Sicuramente uno dei titoli più attesi e chiacchierati di Venezia 82, The Smashing Machine, in arrivo nei cinema italiani il prossimo 19 novembre, commuove, fa riflettere e riesce nel suo intento: far parlare di sé. Diretto da Benny Safdie, il cast è composto da Dwayne Johnson, nel ruolo del protagonista Mark Kerr, Emily Blunt, Ryan Bader, Bas Rutten e Oleksandr Usyk.
The Smashing Machine, chi è realmente Mark Kerr?

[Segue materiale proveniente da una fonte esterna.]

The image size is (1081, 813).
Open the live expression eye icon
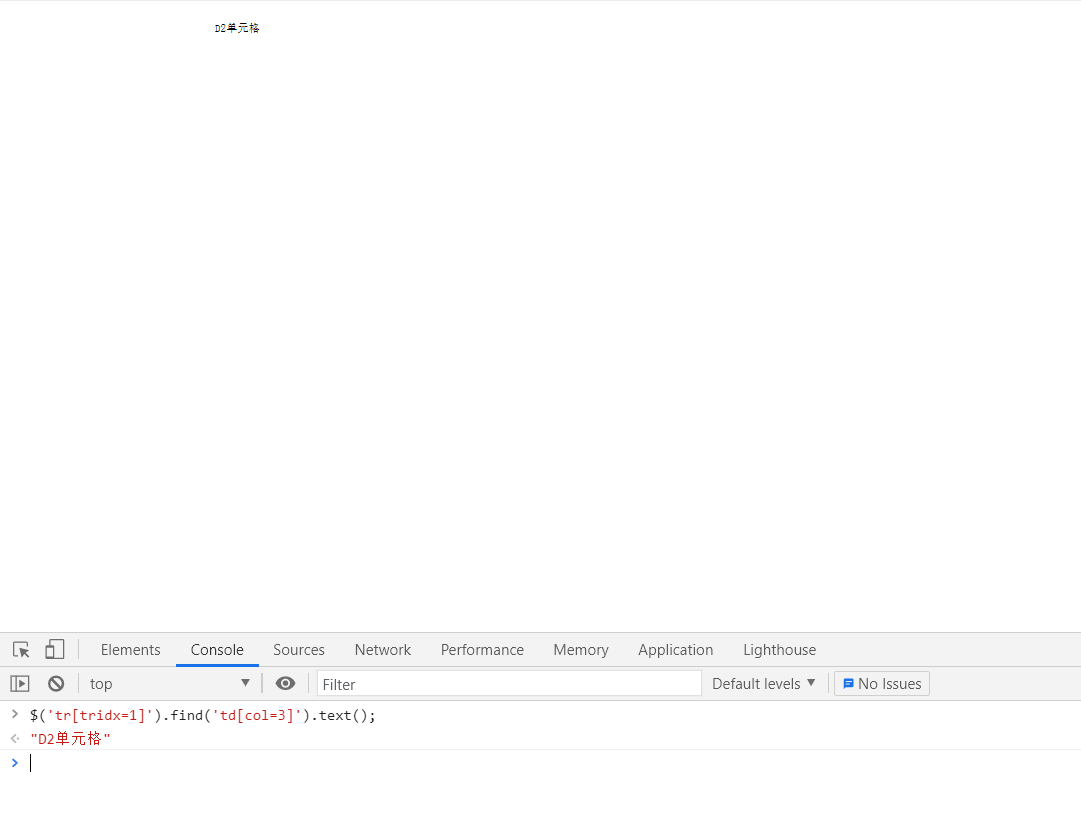285,683
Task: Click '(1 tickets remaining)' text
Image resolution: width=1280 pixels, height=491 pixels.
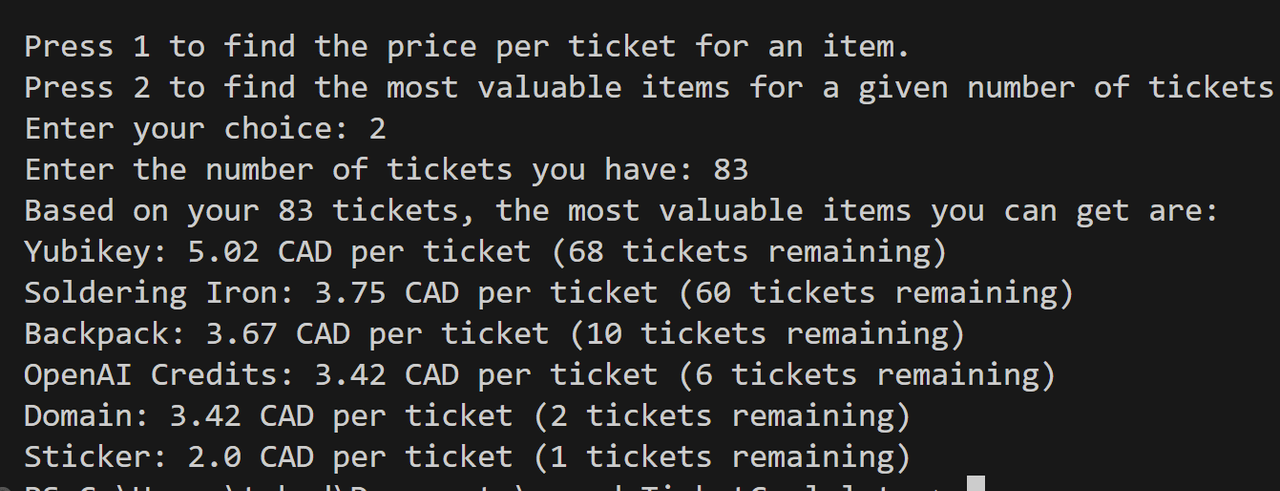Action: 722,457
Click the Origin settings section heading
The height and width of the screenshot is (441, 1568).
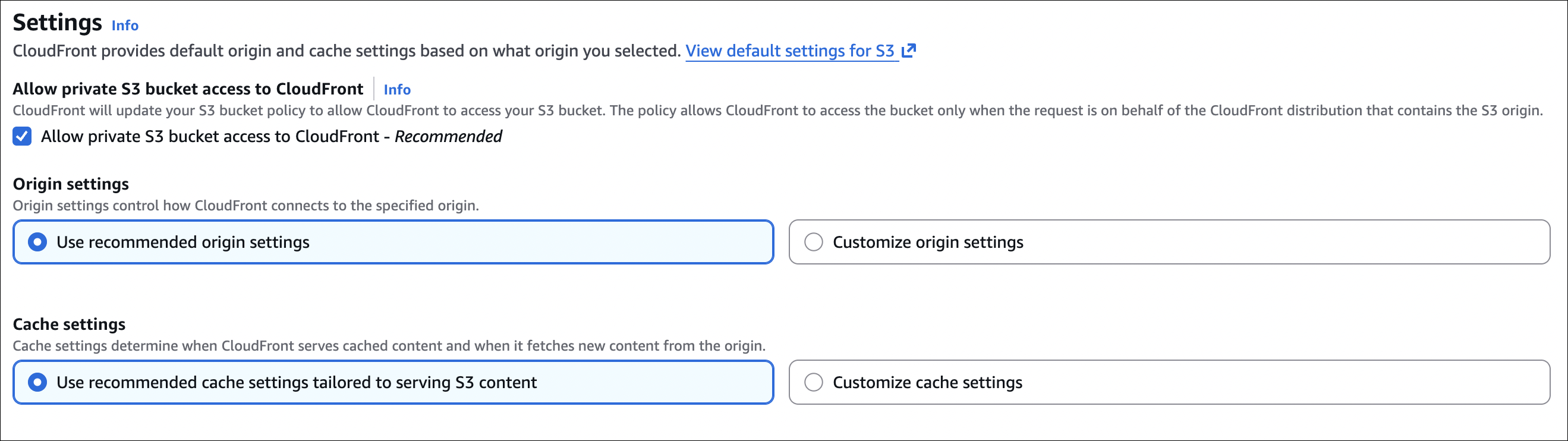click(71, 184)
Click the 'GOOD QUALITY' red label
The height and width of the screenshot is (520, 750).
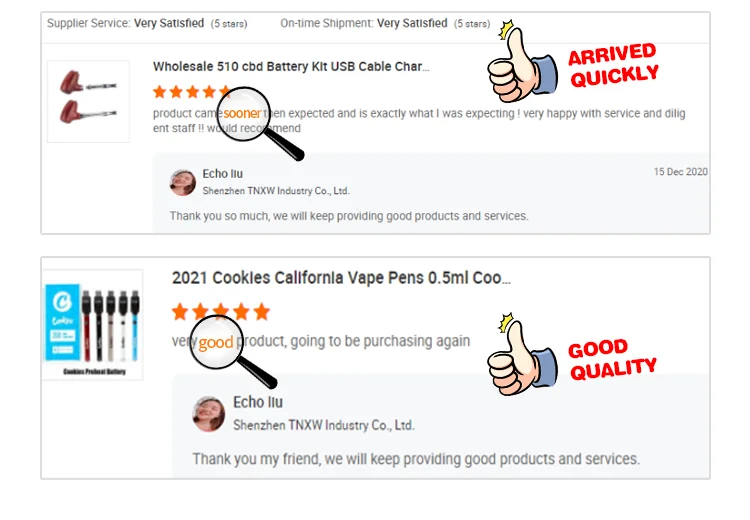(612, 358)
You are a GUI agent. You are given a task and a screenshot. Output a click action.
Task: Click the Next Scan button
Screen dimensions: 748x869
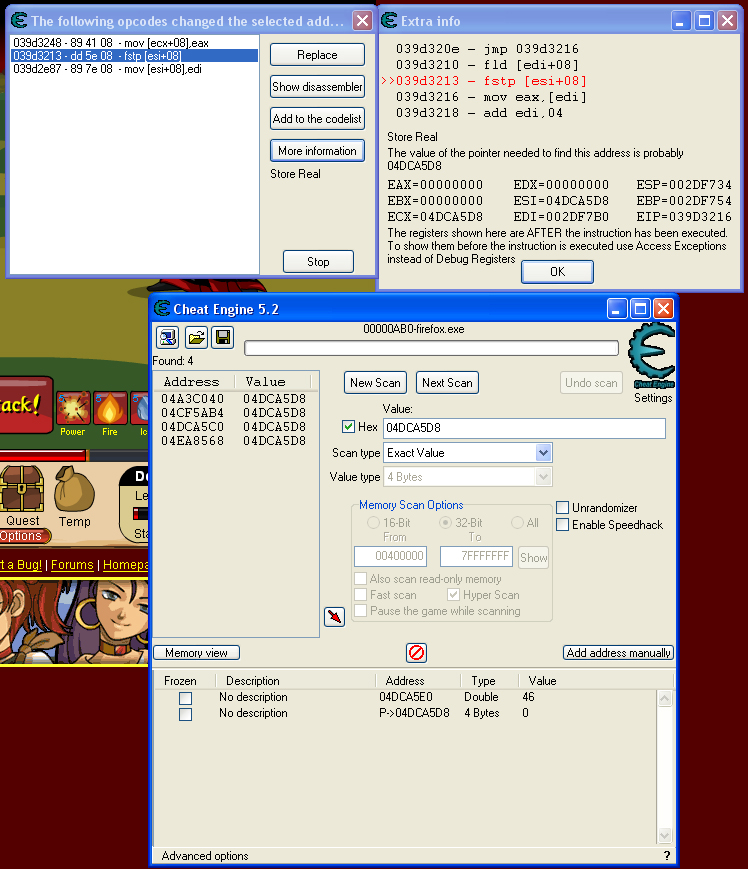[447, 382]
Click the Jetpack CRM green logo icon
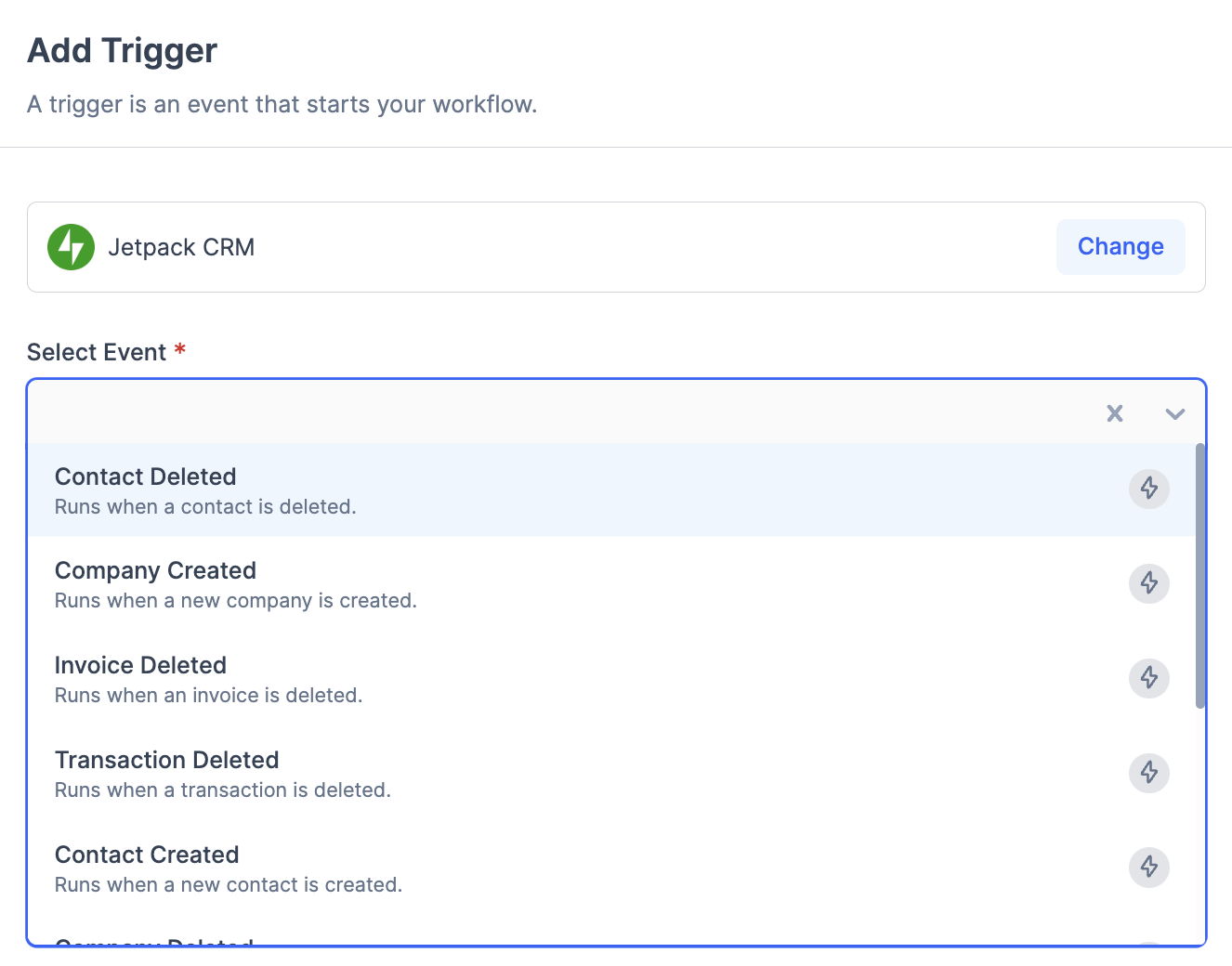This screenshot has width=1232, height=966. (x=71, y=247)
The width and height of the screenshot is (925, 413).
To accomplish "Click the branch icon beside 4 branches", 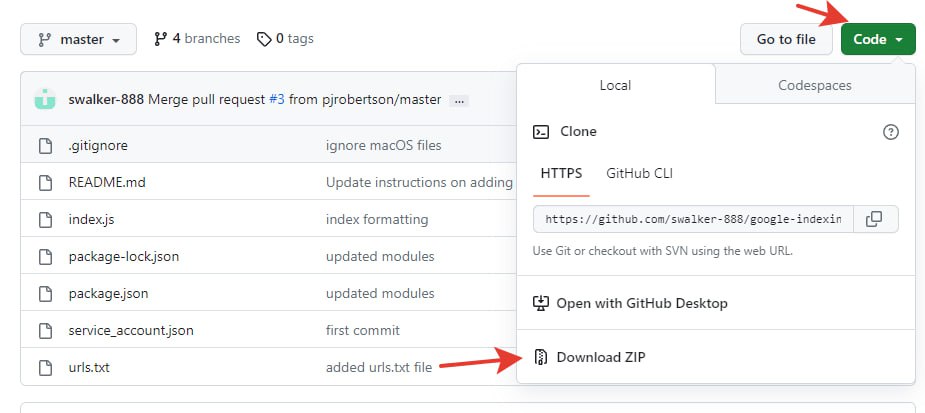I will click(x=160, y=39).
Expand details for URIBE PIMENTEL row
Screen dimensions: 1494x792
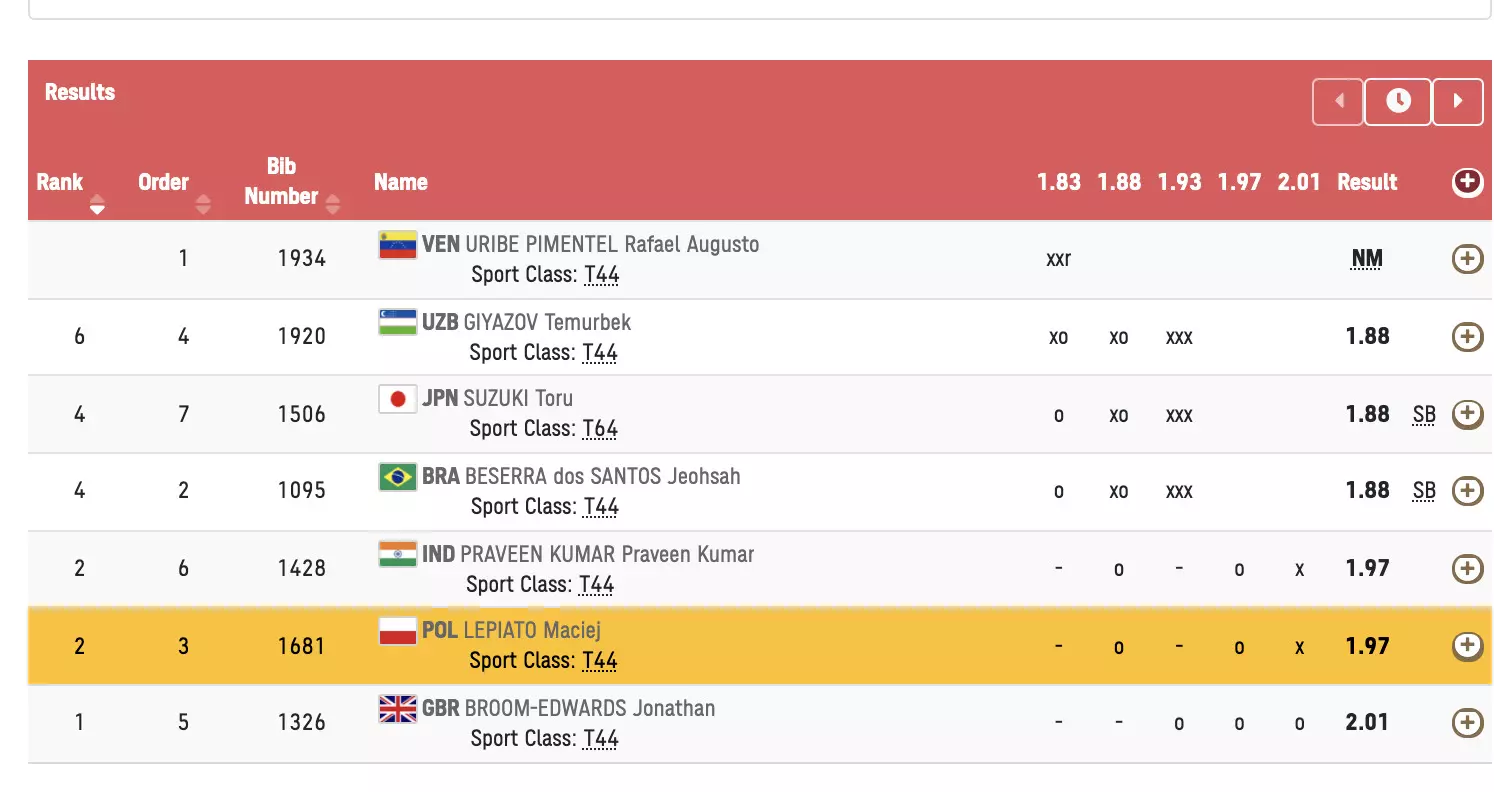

Ambientato tra la fine degli anni Novanta e il 2000, il lungometraggio racconta parte della vita e della carriera di Mark Kerr (Dwayne Johnson), lottatore di arti marziali miste in un mondo che ancora non aveva pienamente recepito il significato e i valori di questa disciplina sportiva. Dopo aver debuttato professionalmente, a seguito di una vittoria che lo ha consacrato campione, Kerr sembra aver raggiunto l’apice del suo successo, ma in realtà non è così. Tra varie difficoltà lavorative e personali, l’uomo si ritrova ad affrontare il momento più basso della sua vita, che lo porta a chiedersi: che cosa è realmente importante?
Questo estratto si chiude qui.